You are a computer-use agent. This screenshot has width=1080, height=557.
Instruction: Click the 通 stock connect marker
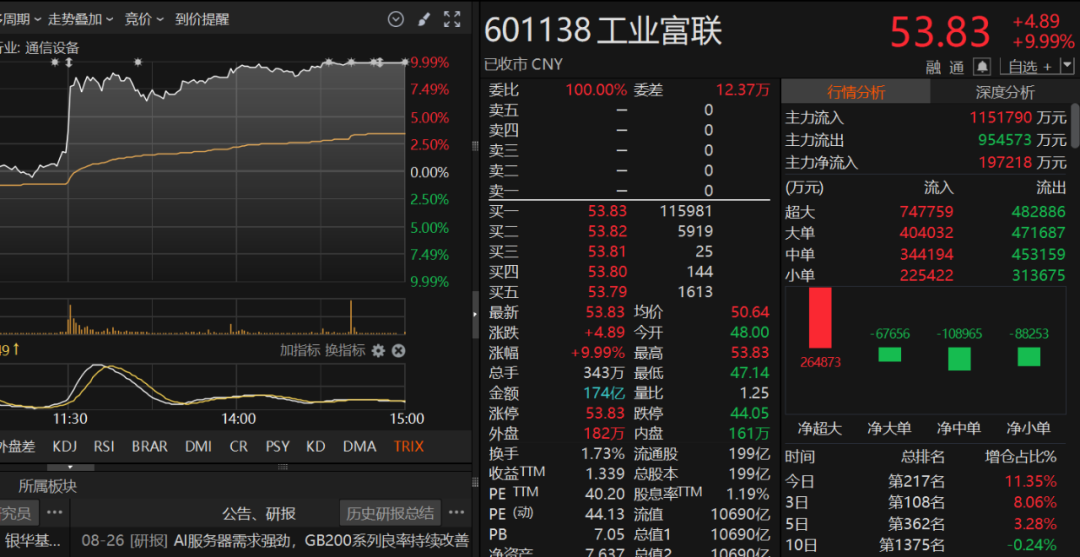tap(956, 67)
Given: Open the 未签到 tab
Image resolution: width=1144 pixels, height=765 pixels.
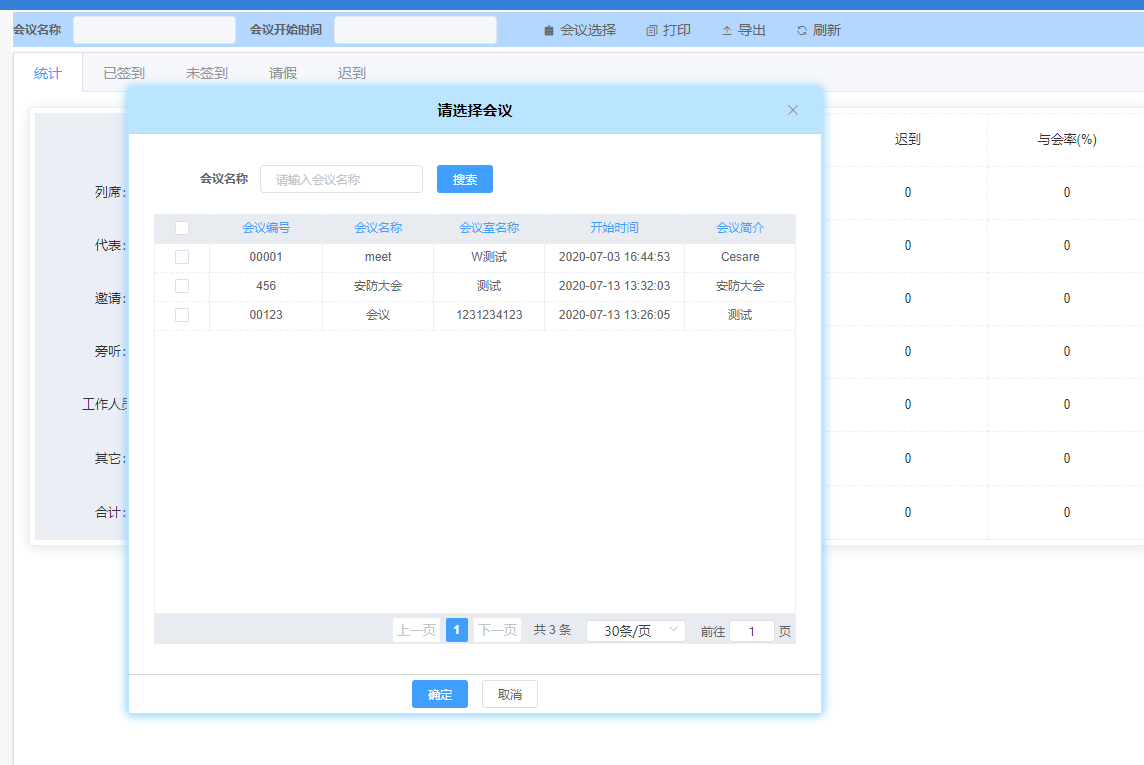Looking at the screenshot, I should click(x=206, y=73).
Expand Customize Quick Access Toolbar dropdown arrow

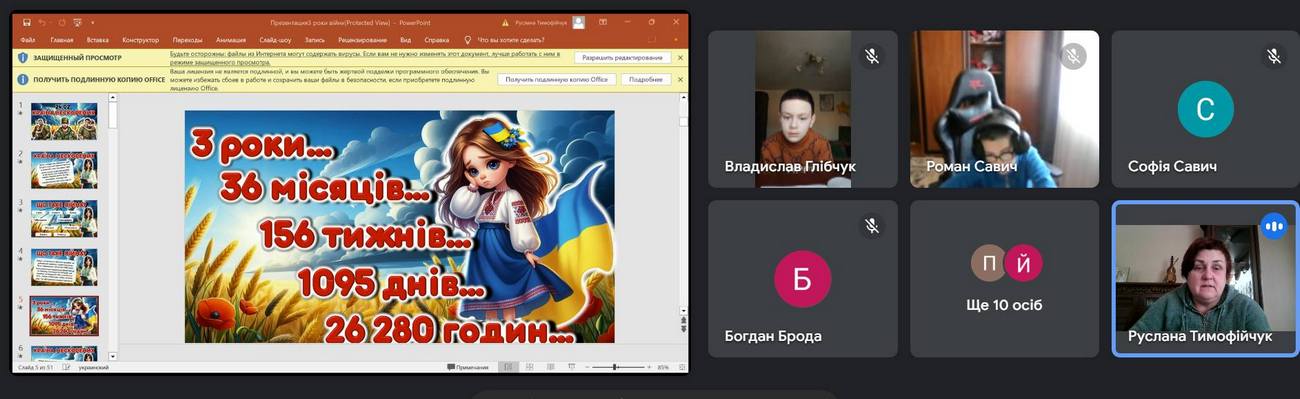pos(93,22)
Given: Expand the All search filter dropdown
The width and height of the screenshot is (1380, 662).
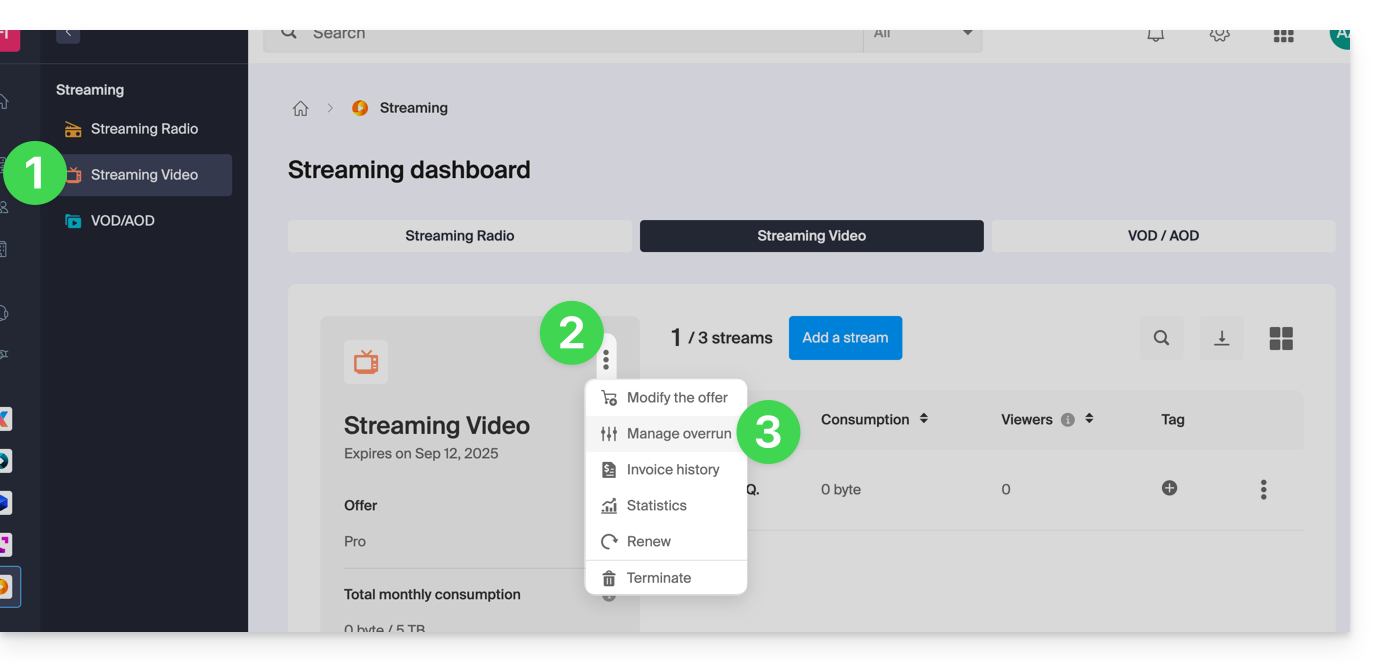Looking at the screenshot, I should (922, 35).
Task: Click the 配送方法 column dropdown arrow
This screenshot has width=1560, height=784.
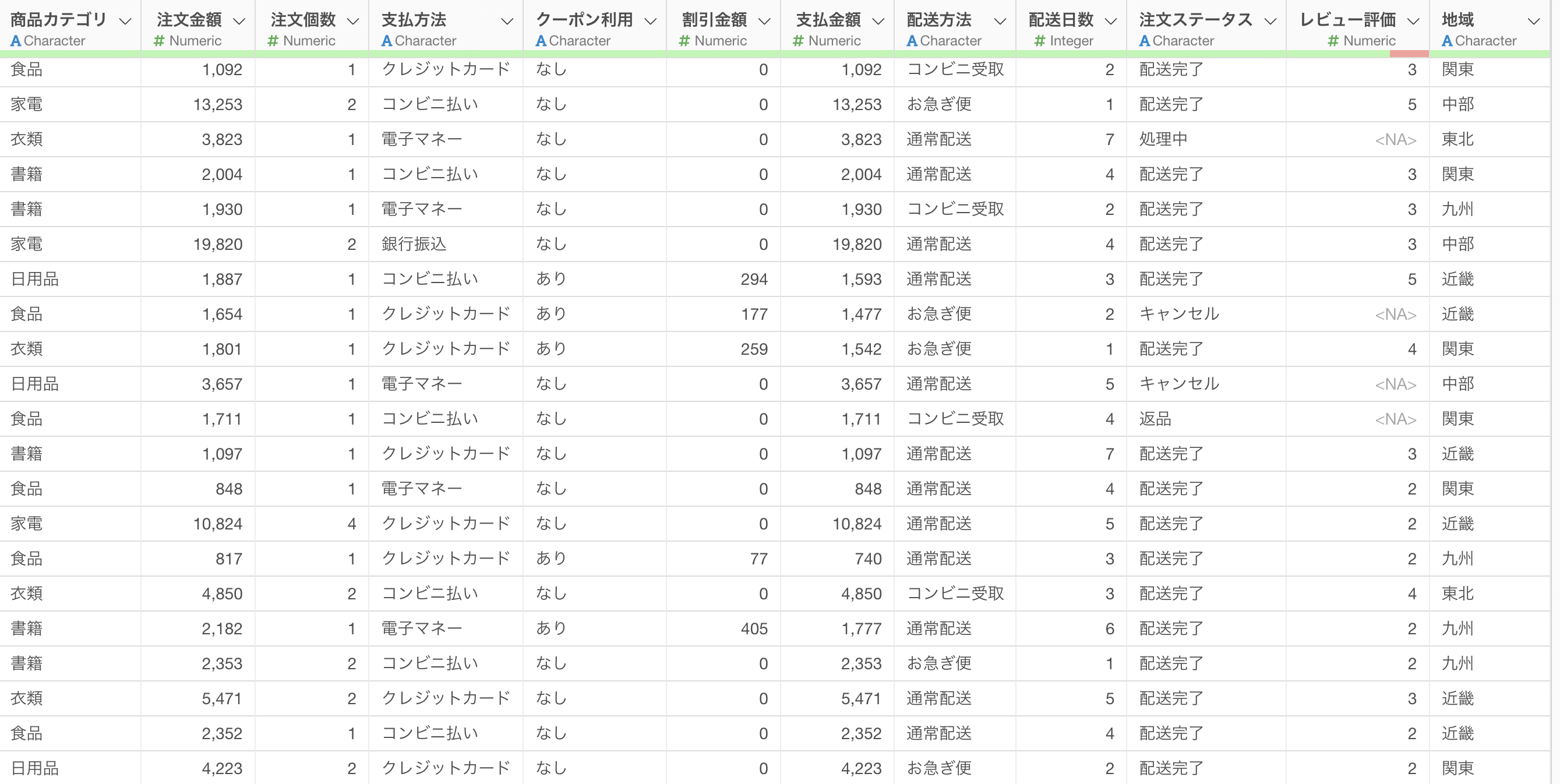Action: click(x=1000, y=21)
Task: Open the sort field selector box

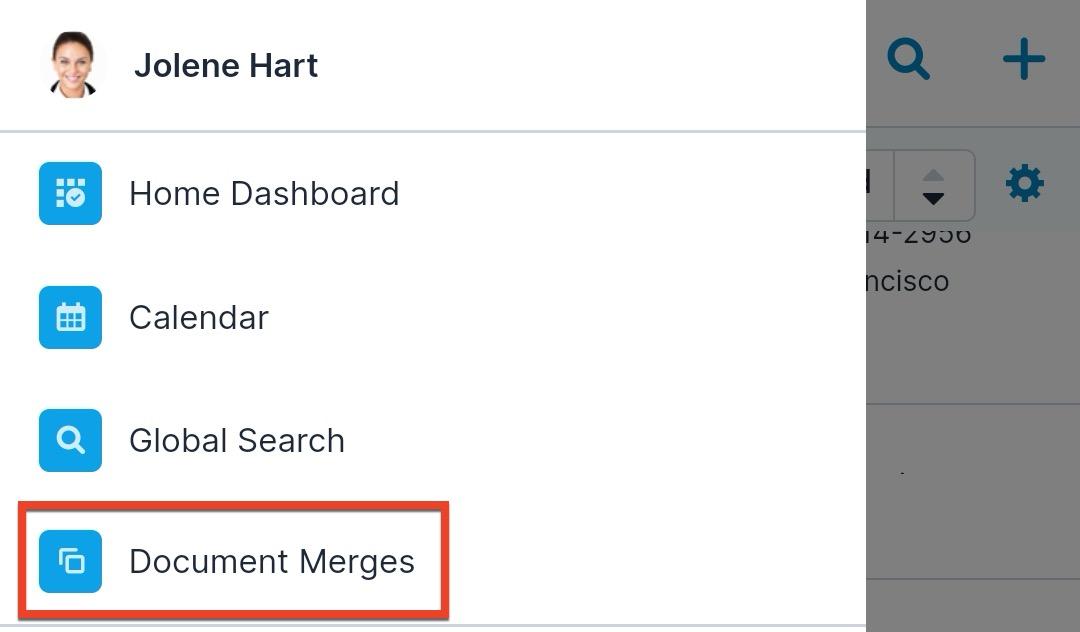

━━━━━━━━

* [Directions]
Rewrite everything from the line containing "Task: Click the 配送方法 column dropdown arrow" down to the end of the data, swapping "Task" for "Step" and keeping all else as it is. Leave the pictures out of your answer.

* [Task answer]
Step: Click the 配送方法 column dropdown arrow
This screenshot has width=1560, height=784.
Action: click(x=1000, y=21)
Step: Open the sort field selector box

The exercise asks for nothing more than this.